The medical student was confused. “Well, that’s not good.”
He was seeing, in black and white, the benefits and harms of statin medicines. After years of systematic inculcation about the power of cholesterol reduction, this was the first time he had seen the numbers.
“I don’t get it. I thought cholesterol was the big player in heart attacks.”
Not really. Three-quarters of people having a first heart attack, for instance, have normal cholesterol levels.
“Seriously?”
Indeed. In fact, 50 years ago during the Framingham Heart Study, researchers first suggested that cholesterol may be a weak risk factor for heart disease.
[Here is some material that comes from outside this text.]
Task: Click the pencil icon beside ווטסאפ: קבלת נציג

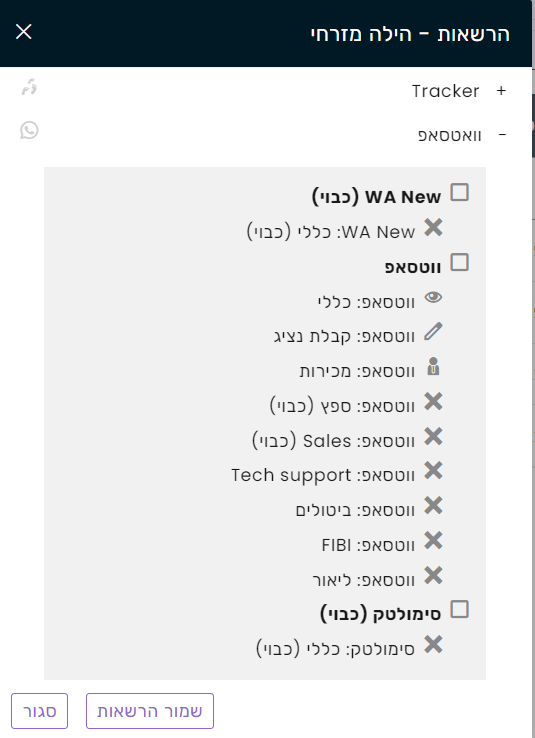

This led to a parade of drugs (fibrates, niacin, ezetemibe, etc.) that, despite lowering cholesterol, didn’t help people live longer or avoid heart attacks.
“I’ve never heard that.”
It gets worse: When the completed, 30-year data from the study was analyzed, in most age groups high cholesterol wasn’t associated with more deaths. In fact, for older people, deaths were more common with low cholesterol.
“Now wait. Statins are supposed to be a ‘miracle drug.’ Heart disease is declining, right?”
Actually, heart disease deaths started dropping 40 years ago and the rate of that decline is completely unchanged since statins came into widespread use. On a public health scale, statins are a failure.
“This is insane.”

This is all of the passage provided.